Stored data entries
————

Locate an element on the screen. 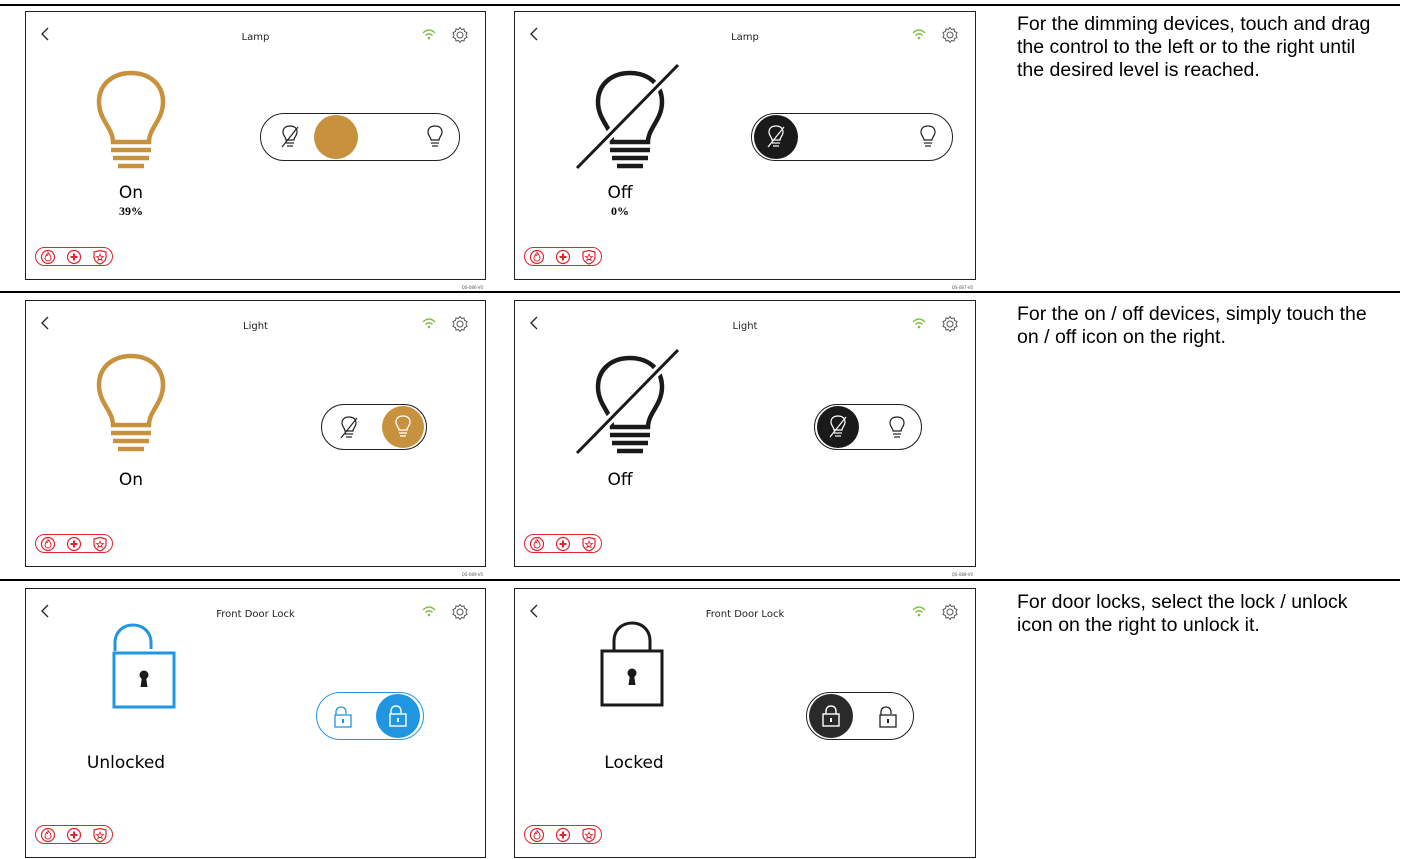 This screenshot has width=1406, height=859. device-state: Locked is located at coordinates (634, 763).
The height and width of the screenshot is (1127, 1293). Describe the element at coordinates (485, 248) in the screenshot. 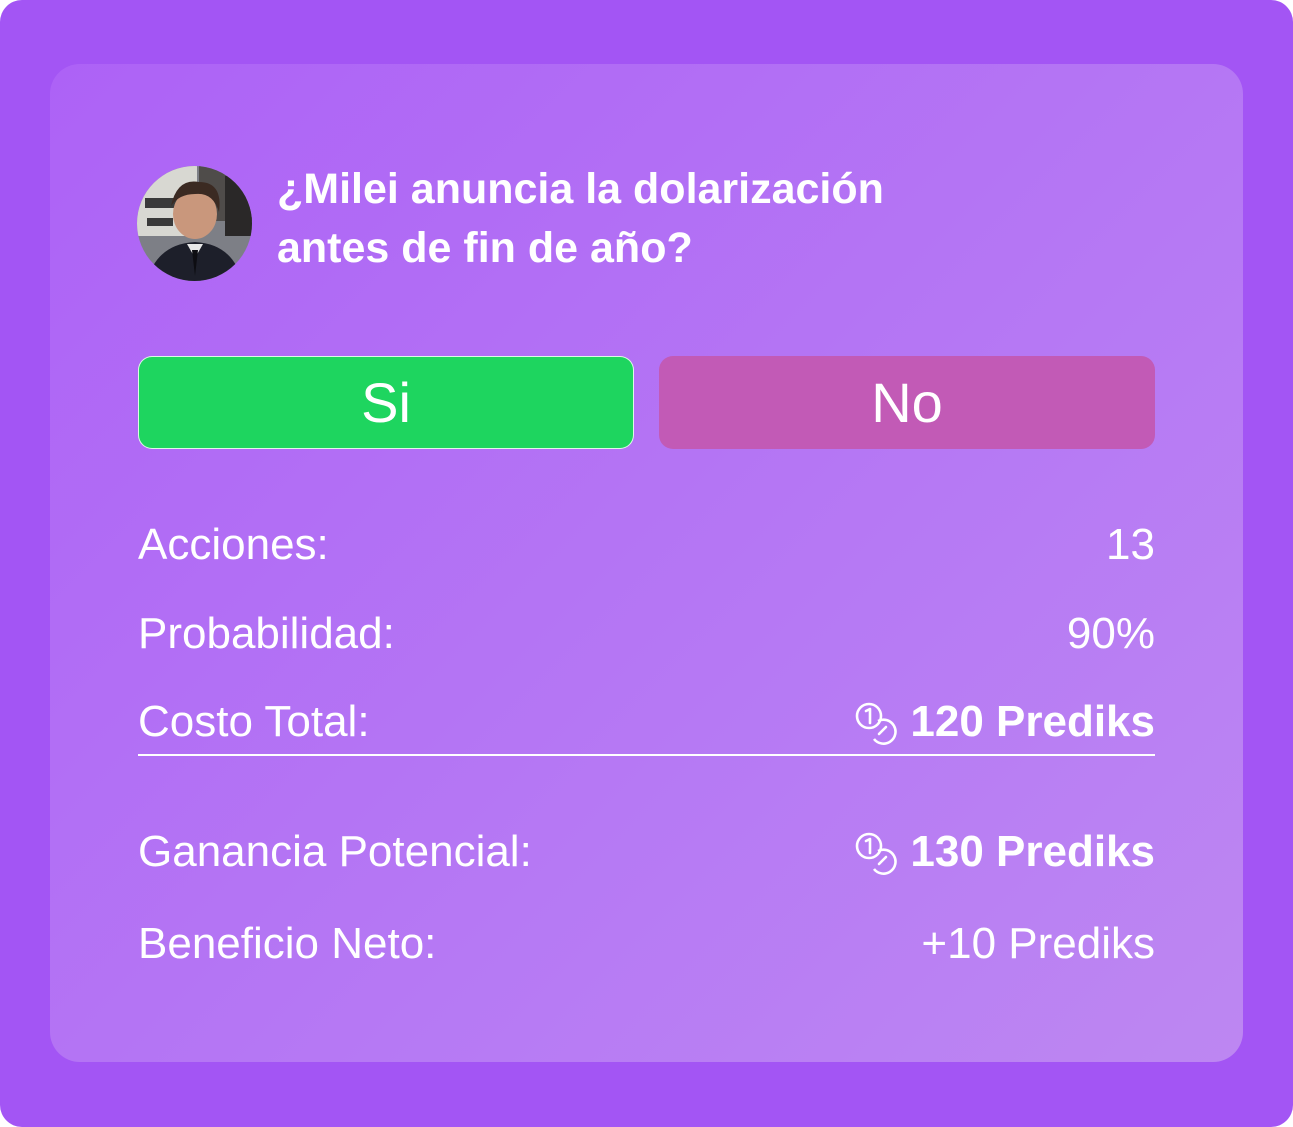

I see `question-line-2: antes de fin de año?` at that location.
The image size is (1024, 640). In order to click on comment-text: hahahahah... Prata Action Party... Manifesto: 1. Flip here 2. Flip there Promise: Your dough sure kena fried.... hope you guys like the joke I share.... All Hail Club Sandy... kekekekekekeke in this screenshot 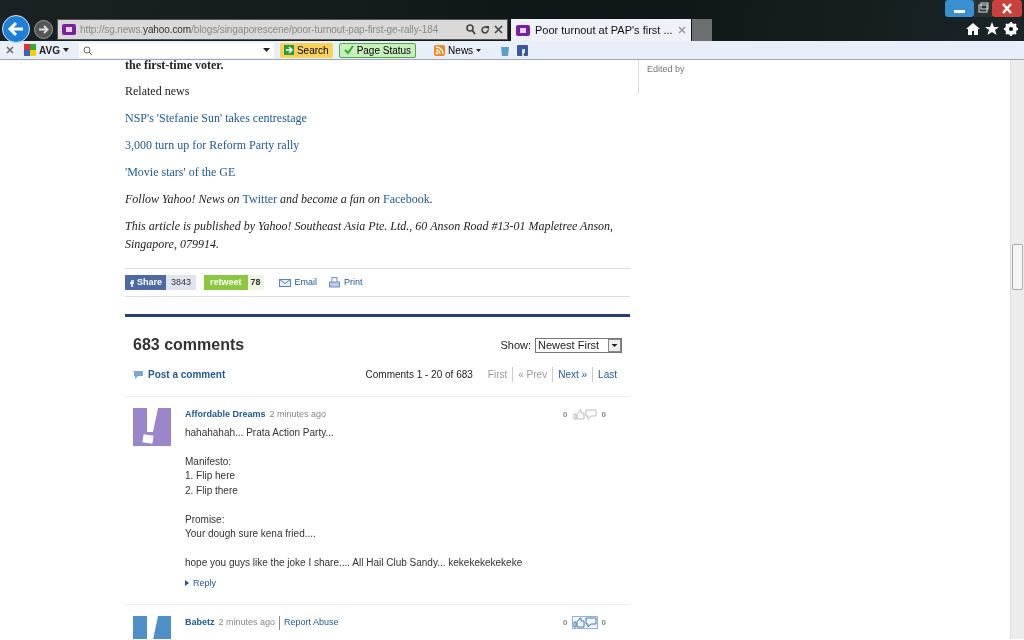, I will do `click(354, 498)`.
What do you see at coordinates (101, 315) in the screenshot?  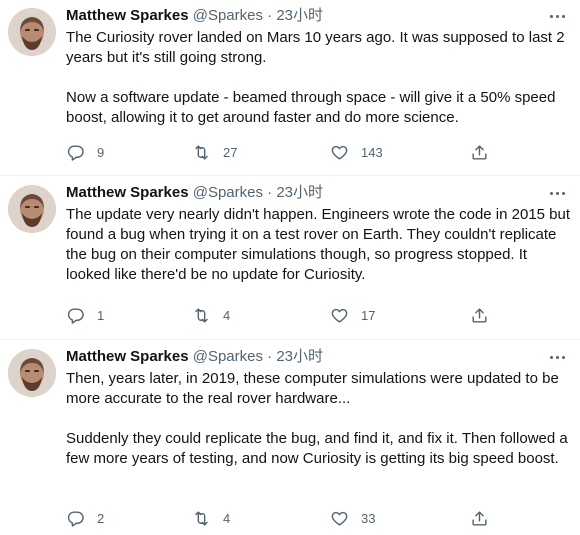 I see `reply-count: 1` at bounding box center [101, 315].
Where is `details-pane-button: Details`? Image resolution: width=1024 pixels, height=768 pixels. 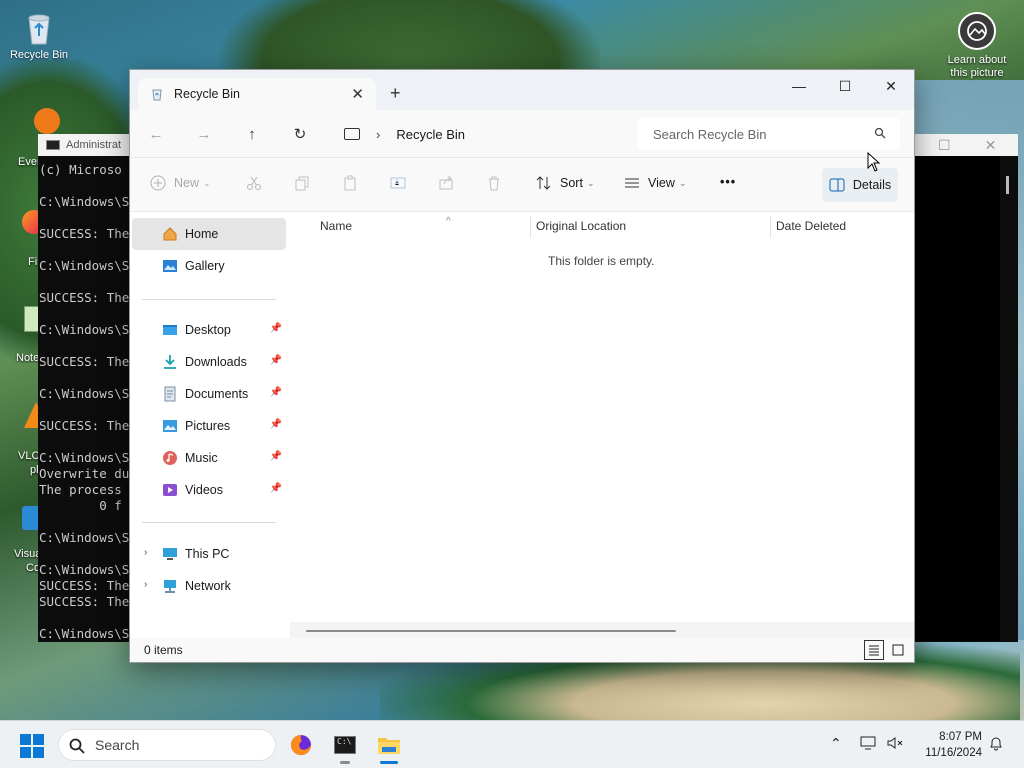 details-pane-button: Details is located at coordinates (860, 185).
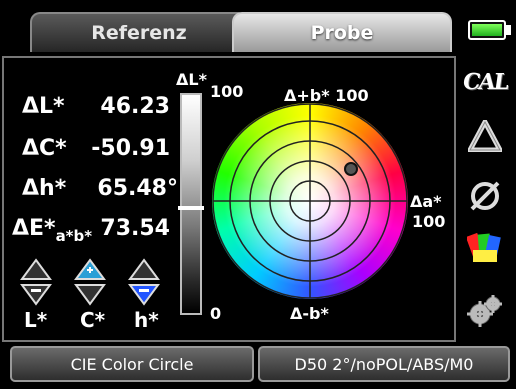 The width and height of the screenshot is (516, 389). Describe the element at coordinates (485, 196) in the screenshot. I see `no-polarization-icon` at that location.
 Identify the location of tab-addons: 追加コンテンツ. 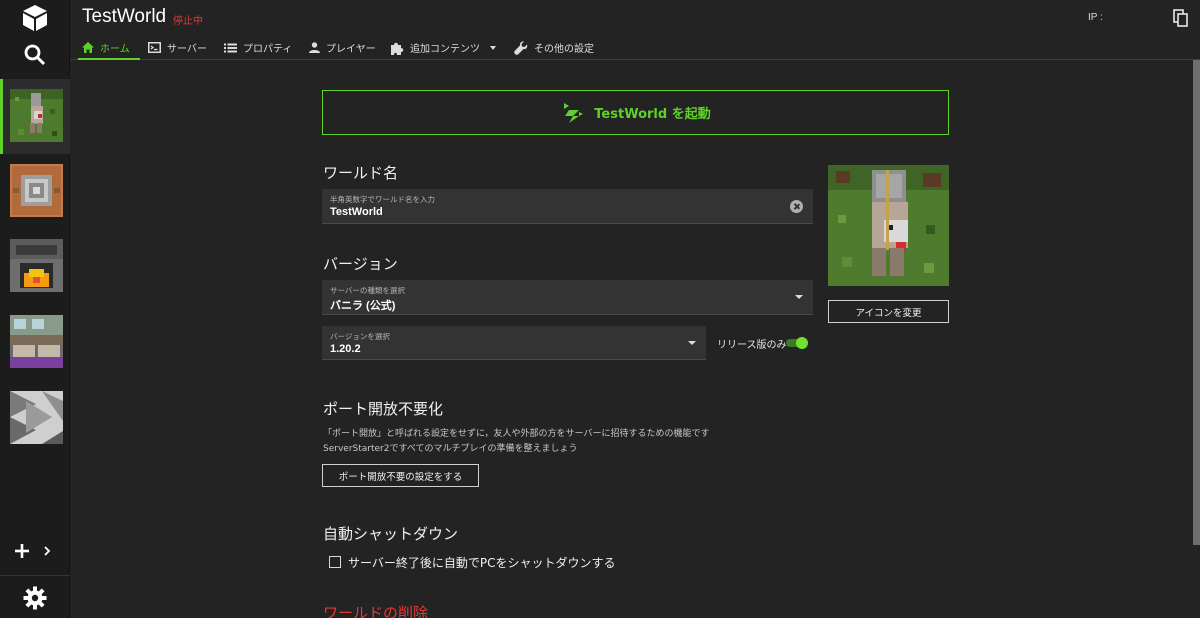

————

§ **Exercise**:
Could you give the data lines as a JSON list of strings, one string per line, skipping blank lines and leaving out the pictures? Begin at the line that contains "The height and" and stop after the line that contains "antes de fin".

§ **Completed task**:
[
  "The height and width of the screenshot is (1127, 1293). Describe the element at coordinates (485, 248) in the screenshot. ",
  "I see `question-line-2: antes de fin de año?` at that location."
]